In it, but not of it. TPM DC
What the chair of the Democratic party questions, she said, are the support for America's middle class and other core facets of the national identity coming from three of the GOP presidential field's most-hyped names:
The way i would explain that statement is why aren't they supportive of closing tax loopholes to make sure that we can not incentivize companies to ship jobs overseas? Why aren't they supportive of making sure that we can strike a balance and not pile all the pain on top of people that can least afford it in the middle class and working families? Why do they only care about tax breaks for millionaires and billionaires? Why would they say they oppose bailing out the auto industry and rescuing the auto industry so that we can make sure we can have a strong and vibrant American automobile industry and then run from it? I mean why would they not want to make sure that everyone has access to health care? I mean these things -- without them it would have prevented us from out-educating, out innovating and out competing our competitors in the global economy. So I just say that because it's a reaction to their policies.

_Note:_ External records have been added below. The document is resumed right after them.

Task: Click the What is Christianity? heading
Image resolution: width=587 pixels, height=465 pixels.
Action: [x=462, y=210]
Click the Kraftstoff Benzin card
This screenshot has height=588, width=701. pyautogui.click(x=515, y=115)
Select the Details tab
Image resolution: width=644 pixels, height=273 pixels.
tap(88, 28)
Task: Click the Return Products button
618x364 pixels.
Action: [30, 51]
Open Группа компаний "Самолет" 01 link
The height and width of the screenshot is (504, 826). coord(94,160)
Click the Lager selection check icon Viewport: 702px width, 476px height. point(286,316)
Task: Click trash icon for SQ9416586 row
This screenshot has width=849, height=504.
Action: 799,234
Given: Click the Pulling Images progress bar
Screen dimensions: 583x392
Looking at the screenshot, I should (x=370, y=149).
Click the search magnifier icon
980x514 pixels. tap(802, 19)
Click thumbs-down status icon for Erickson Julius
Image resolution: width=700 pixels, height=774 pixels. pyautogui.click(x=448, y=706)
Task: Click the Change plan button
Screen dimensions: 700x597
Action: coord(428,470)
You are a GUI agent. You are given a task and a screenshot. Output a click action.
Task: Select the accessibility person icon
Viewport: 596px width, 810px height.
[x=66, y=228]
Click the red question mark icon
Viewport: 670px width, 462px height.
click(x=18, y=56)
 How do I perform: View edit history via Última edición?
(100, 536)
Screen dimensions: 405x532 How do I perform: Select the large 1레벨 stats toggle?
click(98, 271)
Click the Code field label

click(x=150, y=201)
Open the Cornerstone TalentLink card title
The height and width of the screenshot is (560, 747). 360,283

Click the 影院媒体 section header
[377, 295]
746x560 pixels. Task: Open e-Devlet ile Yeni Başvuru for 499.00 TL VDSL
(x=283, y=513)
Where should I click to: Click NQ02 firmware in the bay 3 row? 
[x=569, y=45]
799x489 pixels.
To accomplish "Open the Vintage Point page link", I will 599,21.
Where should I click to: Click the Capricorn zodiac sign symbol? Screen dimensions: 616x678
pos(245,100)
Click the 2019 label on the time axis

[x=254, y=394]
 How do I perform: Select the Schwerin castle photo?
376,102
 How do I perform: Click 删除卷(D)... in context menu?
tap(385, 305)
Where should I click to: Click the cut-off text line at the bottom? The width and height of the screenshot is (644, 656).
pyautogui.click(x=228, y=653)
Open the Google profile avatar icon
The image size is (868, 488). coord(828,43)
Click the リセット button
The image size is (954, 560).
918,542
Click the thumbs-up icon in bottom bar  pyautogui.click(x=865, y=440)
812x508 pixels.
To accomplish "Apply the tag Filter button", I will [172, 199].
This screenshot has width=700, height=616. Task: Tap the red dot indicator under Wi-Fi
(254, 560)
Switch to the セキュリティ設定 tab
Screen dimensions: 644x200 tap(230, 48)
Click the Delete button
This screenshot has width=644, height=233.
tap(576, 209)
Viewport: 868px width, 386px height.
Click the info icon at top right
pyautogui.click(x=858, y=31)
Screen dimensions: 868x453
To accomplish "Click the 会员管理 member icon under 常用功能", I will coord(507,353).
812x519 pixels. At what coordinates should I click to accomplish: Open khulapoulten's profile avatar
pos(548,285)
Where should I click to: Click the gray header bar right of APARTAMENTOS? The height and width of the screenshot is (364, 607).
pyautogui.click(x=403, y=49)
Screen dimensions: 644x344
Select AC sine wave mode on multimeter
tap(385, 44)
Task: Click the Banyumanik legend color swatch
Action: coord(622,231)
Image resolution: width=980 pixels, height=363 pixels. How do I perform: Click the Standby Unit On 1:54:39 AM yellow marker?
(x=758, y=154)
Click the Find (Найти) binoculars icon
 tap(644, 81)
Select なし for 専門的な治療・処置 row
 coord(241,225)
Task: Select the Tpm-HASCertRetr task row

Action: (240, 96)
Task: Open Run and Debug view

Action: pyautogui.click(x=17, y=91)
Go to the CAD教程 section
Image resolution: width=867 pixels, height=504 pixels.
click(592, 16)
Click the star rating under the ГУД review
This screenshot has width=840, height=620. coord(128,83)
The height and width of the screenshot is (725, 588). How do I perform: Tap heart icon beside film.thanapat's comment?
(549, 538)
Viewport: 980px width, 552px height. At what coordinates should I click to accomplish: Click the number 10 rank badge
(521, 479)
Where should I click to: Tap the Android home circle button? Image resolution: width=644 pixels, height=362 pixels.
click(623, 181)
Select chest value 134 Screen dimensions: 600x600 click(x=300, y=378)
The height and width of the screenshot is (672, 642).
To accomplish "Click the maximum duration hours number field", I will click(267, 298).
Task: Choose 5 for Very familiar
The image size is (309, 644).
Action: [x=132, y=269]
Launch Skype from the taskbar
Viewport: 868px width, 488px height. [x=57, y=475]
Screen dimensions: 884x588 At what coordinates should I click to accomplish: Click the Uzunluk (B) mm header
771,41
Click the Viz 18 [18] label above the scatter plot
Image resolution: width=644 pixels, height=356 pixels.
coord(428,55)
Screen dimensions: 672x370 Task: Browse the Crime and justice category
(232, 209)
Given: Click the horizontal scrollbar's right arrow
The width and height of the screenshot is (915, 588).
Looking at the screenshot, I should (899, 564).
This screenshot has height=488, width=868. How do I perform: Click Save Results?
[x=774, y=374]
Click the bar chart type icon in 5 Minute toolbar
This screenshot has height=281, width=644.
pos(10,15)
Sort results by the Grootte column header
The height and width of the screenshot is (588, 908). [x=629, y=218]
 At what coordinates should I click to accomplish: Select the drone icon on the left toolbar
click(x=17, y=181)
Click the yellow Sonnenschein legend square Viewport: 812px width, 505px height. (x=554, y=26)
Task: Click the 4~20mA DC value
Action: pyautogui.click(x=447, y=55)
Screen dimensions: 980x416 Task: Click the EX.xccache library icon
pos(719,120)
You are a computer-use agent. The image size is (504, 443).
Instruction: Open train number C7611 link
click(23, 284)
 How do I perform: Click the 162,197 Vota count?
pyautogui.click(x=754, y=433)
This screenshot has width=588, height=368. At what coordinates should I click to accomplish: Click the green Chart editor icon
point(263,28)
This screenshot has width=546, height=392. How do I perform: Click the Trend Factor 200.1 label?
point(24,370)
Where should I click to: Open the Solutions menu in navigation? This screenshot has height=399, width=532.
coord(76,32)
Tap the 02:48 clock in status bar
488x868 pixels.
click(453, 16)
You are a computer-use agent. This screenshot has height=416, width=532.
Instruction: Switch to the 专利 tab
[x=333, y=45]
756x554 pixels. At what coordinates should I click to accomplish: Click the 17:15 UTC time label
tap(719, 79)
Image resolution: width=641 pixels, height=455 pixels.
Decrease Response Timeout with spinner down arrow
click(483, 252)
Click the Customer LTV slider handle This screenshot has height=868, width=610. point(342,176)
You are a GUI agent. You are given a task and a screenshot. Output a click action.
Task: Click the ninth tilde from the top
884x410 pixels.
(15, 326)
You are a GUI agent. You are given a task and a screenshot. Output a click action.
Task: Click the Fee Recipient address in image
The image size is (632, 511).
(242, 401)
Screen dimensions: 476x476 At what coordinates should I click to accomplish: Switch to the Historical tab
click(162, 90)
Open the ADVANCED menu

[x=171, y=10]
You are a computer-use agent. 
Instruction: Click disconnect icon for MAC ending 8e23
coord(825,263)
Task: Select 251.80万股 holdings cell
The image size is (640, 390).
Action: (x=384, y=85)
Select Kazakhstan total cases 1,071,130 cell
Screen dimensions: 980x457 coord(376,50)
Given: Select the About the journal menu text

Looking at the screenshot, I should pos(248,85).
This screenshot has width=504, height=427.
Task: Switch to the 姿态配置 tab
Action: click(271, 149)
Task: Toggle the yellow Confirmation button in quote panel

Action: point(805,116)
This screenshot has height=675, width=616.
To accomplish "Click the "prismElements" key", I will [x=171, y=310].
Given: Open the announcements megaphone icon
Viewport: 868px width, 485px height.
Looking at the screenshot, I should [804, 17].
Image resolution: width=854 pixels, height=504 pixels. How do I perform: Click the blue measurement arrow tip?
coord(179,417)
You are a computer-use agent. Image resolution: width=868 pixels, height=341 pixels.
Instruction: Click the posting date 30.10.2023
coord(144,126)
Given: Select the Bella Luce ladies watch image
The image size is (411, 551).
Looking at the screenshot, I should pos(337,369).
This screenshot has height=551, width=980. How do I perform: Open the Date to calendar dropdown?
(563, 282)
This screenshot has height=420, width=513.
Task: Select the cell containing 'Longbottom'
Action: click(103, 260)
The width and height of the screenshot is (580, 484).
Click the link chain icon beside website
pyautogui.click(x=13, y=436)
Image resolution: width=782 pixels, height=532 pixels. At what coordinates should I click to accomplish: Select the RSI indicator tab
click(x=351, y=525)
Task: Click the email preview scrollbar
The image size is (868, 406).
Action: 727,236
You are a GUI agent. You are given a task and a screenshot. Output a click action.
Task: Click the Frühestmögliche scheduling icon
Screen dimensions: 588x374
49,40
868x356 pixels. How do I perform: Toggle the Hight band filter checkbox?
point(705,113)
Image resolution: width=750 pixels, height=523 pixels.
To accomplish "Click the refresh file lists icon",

In 2008, President Obama made attacking the 'American exceptionalism' talk and other similar rhetoric a highlight of his campaign. Wasserman Schultz insisted she was not going down same path the Republicans do when they throw the phrase around on the trail.
"I do not question their patriotism," she said. "At all."
Wasserman Schultz' comments came at a breakfast meeting with reporters hosted by the Christian Science Monitor Thursday.
Team Romney responded to Wasserman Schultz' remarks.
"The governor wrote a whole book about [American exceptionalism]," spokesperson Andrea Saul told TPM. "It's called "No Apology." We'll be happy to send her a signed copy."